The government has announced a £100 million allowance for communities which have suffered from repeated flooding to better protect their properties.

The £100 million Frequently Flooded Allowance will improve access to public funding for these communities, which are often smaller areas requiring more complex flood schemes, meaning that community-wide defences are not always viable.

The funding will be targeted at eligible communities where 10 or more properties have flooded twice or more in the last 10 years, helping to both accelerate existing projects and deliver new ones.

It is anticipated around 80 schemes will receive support over the next four years.

This allowance will be part of the government’s current programme of investment in flood and coastal defences.

The government announced in 2020 that the amount invested in flood and coastal erosion schemes would be doubled in England to £5.2 billion between 2021 and 2027, providing around 2,000 flood defences.

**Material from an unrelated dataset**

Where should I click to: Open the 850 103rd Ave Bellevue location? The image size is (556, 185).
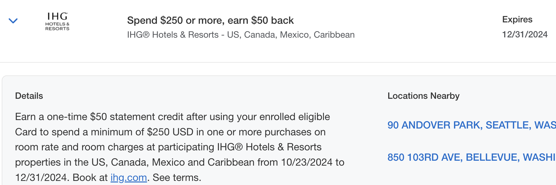464,157
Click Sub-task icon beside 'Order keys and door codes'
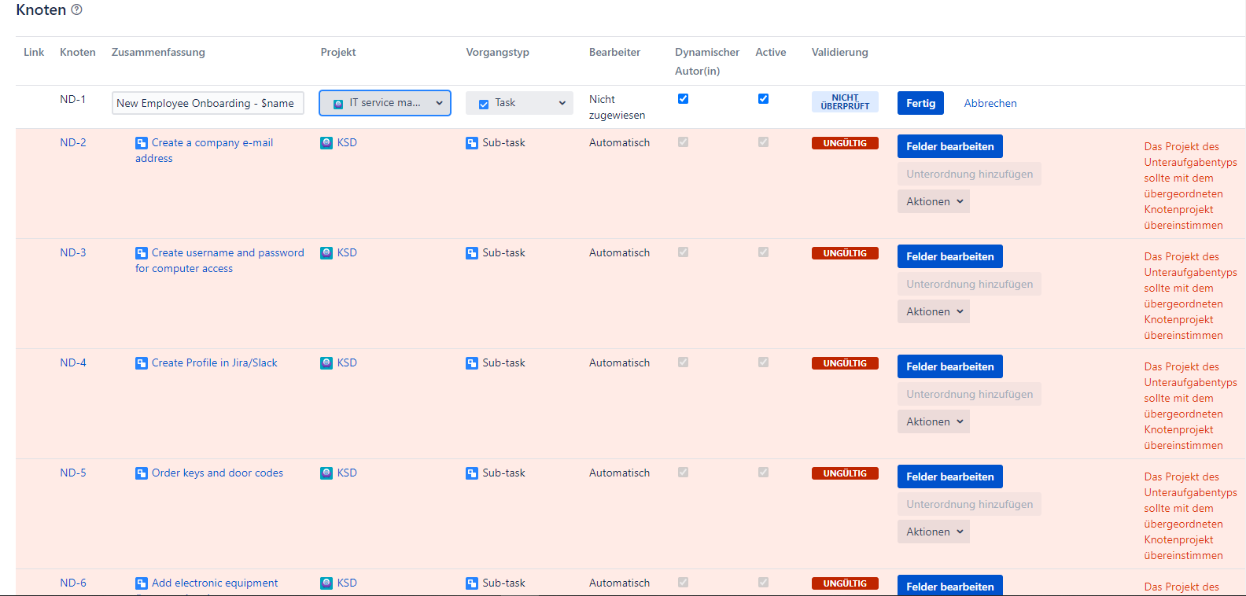Image resolution: width=1246 pixels, height=596 pixels. 142,473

Environment Secretary George Eustice said:

“Flooding is a miserable experience, especially for people who suffer its impacts time and again, and I feel we have a moral imperative to help.

“Our new Frequently Flooded Allowance will boost schemes in areas which are hit repeatedly and reduce the risk of flooding in the future.

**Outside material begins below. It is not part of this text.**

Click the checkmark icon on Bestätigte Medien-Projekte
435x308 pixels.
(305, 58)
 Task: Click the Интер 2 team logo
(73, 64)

“This new allowance will provide extra support for these areas and forms part of our major £5.2 billion effort to build around 2,000 flood schemes by 2027 and level-up defences across the country.”

Sir James Bevan, chief executive of the Environment Agency, said:

“The impacts of climate change are becoming all too familiar both at home and around the world.

“While we cannot prevent all flooding, this allowance will help better protect homes and businesses at risk from repeated incidents.

“The Environment Agency has a successful track record in delivering flood and coastal defence schemes across the country, having better protected more than 314,000 homes from flooding since 2015.”

Communities will be selected through the Environment Agency’s annual refresh of the £5.2 billion capital programme – which sets out the latest information on each project in the programme and the amount of grant-in-aid allocated to that project in that year.